Studio album by Nocando
- Released: January 26, 2010
- Studio: Los Angeles, California, U.S.
- Genre: Hip hop
- Length: 40:53
- Label: Alpha Pup
- Producer: Nosaj Thing; Nobody; Thavius Beck; Nick Diamonds; Free the Robots; Maestroe; Daedelus;

Nocando chronology
|  | Jimmy the Lock (2010) | Jimmy the Burnout (2014) |

= Jimmy the Lock =

Jimmy the Lock is the debut solo studio album by American rapper Nocando. It was released by Alpha Pup Records on January 26, 2010. It includes productions from Nosaj Thing, Nobody, Thavius Beck, Free the Robots, and Daedelus. The remix version of "Hurry Up and Wait" was premiered by Los Angeles Times in May 2010.

==Critical reception==

Zoneil Maharaj of XLR8R gave the album an 8.5 out of 10, commenting that the album lives in both worlds of "the heralded cipher circle Project Blowed and beat-head bastion Low End Theory." Jeff Weiss of LA Weekly called it "one of the best and most forward-thinking L.A. hip-hop records in years." Andrew Noz of NPR wrote: "His lineage is of the legendary Project Blowed open mic, breeding ground for underground heroes such as Jurassic 5 and Freestyle Fellowship, and you can hear the double-time jazz-rap madness of the latter spilling over into his rigid cadences."

OBJECTIVE
According to the album article, which publication premiered the remix version of "Hurry Up and Wait," and when? Answer using only the album article.

DATA ENTRIES
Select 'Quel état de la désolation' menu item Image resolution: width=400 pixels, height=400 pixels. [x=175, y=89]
==
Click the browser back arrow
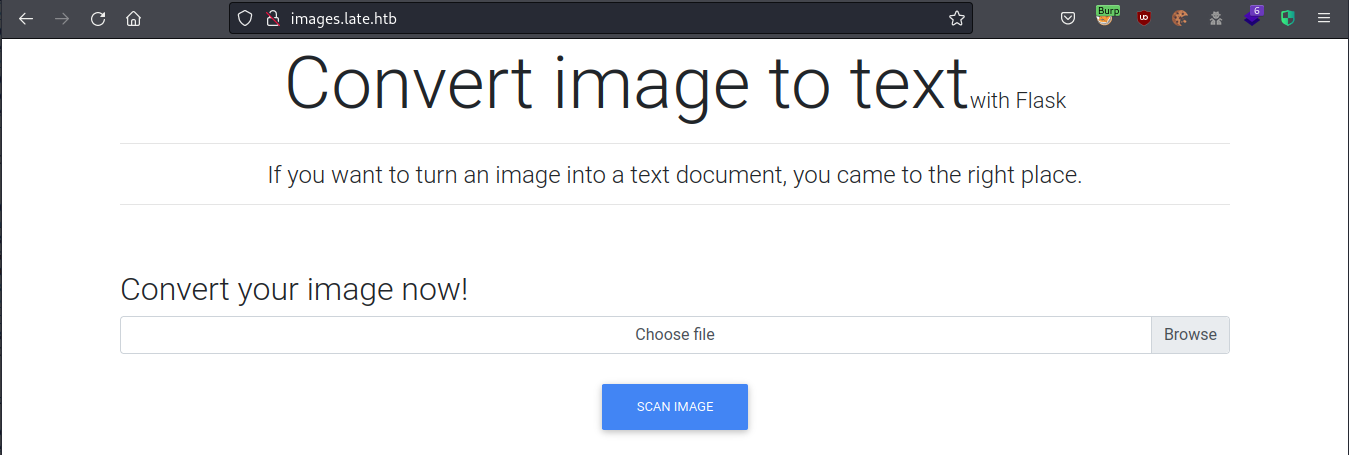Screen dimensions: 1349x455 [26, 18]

WORKED ANSWER
The Los Angeles Times premiered it in May 2010.